In the beginning, there was a suggestion from one of my supervisors to offer something like what you see on the right. This is what another district in the area provides to schools and the public. I showed it to one of our principals and he said it made his eyes bleed. I agreed with that sentiment. We can do better, I said.

It's not that the information provided here is bad, it's that a pdf of a spreadsheet does not take advantage of what data visualization can offer to make meaning. It has much of the same information I developed for my version. We just used two different approaches.

Originally, I started with something similar. I pulled  demographic and program data and added some sparklines and arrows to show change.

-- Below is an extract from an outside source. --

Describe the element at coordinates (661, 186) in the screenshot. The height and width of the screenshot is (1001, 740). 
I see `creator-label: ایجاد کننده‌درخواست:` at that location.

But I decided that this was a stupid idea before I got too far down the road with it. It was way too hard to scale the graphs along the same axes. This is an important thing to do to enable comparisons. But there is just too large of a range to represent in a small space. Not to mention this layout is boring. Seriously. Yes, I know it's half finished, but no bells and whistles involving fonts and headers are going to make this version anything other than a snoozefest.

So, I tried something else.

This is where I started to play with the idea of tiles. I wanted a cool color (as opposed to a warm one) and decided to look at purple as an option. This version is slightly better, but not by a lot. Looking at it, I realized something very important: Almost none of this information is useful. Does anyone, especially a school leader, really care about the year-by-year percentages of Asian students (for example)? It's not actionable data. You're not going to go out and recruit more Asian children if you notice your percentage slipping. There's no action plan a school would make to decrease the enrollment of girls. This is not to say that viewing overall change wouldn't yield some insights, but the year-by-year review isn't very helpful. So I started over. Again.

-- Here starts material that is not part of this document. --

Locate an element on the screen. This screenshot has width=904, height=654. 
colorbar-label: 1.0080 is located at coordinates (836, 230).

Third time's the charm, right?

I won't claim this is perfect, but we've come a long way, baby. All that demographic and program data? Now in one tidy bar chart on the left (under "% of overall enrollment"). The five-year change is shown on the far right. The stuff in the middle? All new. Kids are more than the sum of their test scores. So, I've included some additional demographic information about absences and discipline. Now we have some conversation starters.

I did the achievement data next. This is the page at the beginning of this post. I played around a bit with colors and format, but the tiles have been a constant.

Feedback has been mostly positive, but I'm still tweaking things. What would you want to see? How should we show it? Anything we should remove or represent differently?